MIG allows the GPU to be partitioned into multiple seperate GPUs.

I have experimented with pytorch and TensorRT models,
these models work fine in both MIG and non MIG mode.

I am facing issue when I try to use ONNX models with ONNXRuntime in MIG mode.

Exactly same model and codebase which works fine in Non MIG mode,
Shows issues if I run in MIG mode.

Relevant Area: Multi Instance GPU, ONNX, ONNXRuntime

Description
BERT Base model from onnxruntime git.

Test Script: onnxruntime/run_benchmark.sh at main · microsoft/onnxruntime · GitHub

BERT base ONNX model, runs w/o any issues on a non MIG GPU.
Same Codebase and Model on MIG GPU runs into following issue:

packages/onnxruntime/capi/onnxruntime_inference_collection.py", line 456, in bind_input
self._iobinding.bind_input(
RuntimeError: Error when binding input: There’s no data transfer registered for copying tensors from Device:[DeviceType:1 MemoryType:0 DeviceId:0] to Device:[DeviceType:0 MemoryType:0 DeviceId:0]No any result avaiable.

Environment:
NVIDIA GPU: A100 40 GB

NVIDIA Software Version :
NVIDIA-SMI 470.82.01
Driver Version: 470.82.01
CUDA Version: 11.4

OS : Linux 18.04.1-Ubuntu SMP x86_64 GNU/Linux

Other Details :
torch:1.7.0+cu110
onnx:1.10.2
onnxruntime:1.10.0
transformers:3.0.2
numpy:1.19.5

NVIDIA doesn’t develop, maintain, or support onnxruntime

You may wish to report the issue to Microsoft.

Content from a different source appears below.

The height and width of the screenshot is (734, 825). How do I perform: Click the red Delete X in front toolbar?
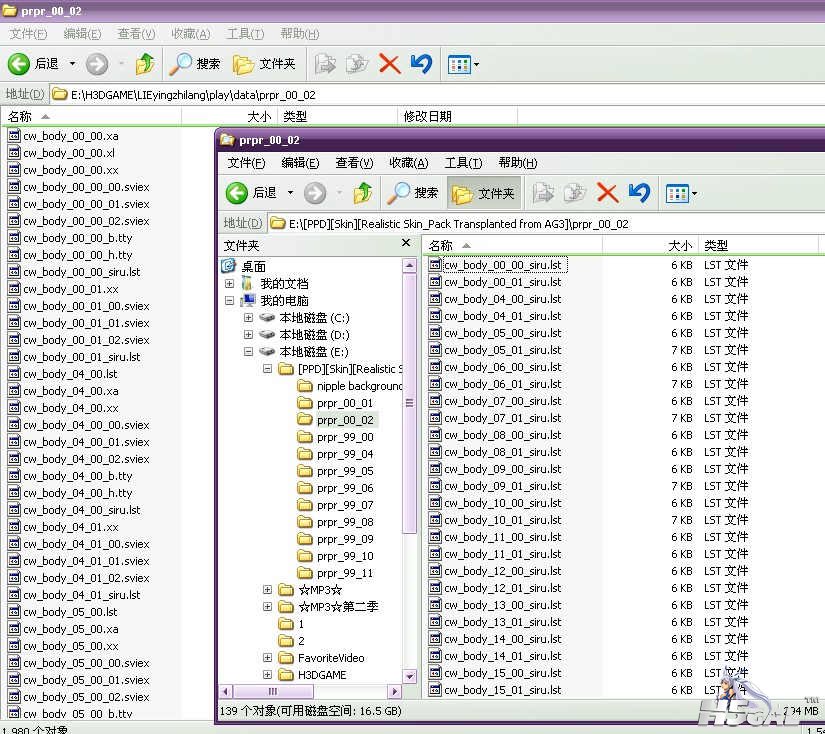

Thanks Robert for suggestion,
I will check with microsoft.

Open to all Question:
Has anyone tried running ONNX Models in MIG mode?

I have figured out issue.
I had some mismatched dependencies in CUDA/CUDNN and other libraries in setup.
Somehow TensorRT and Pytorch was working fine but only ONNXRT had issue with this.
We can close this thread.

This topic was automatically closed 14 days after the last reply. New replies are no longer allowed.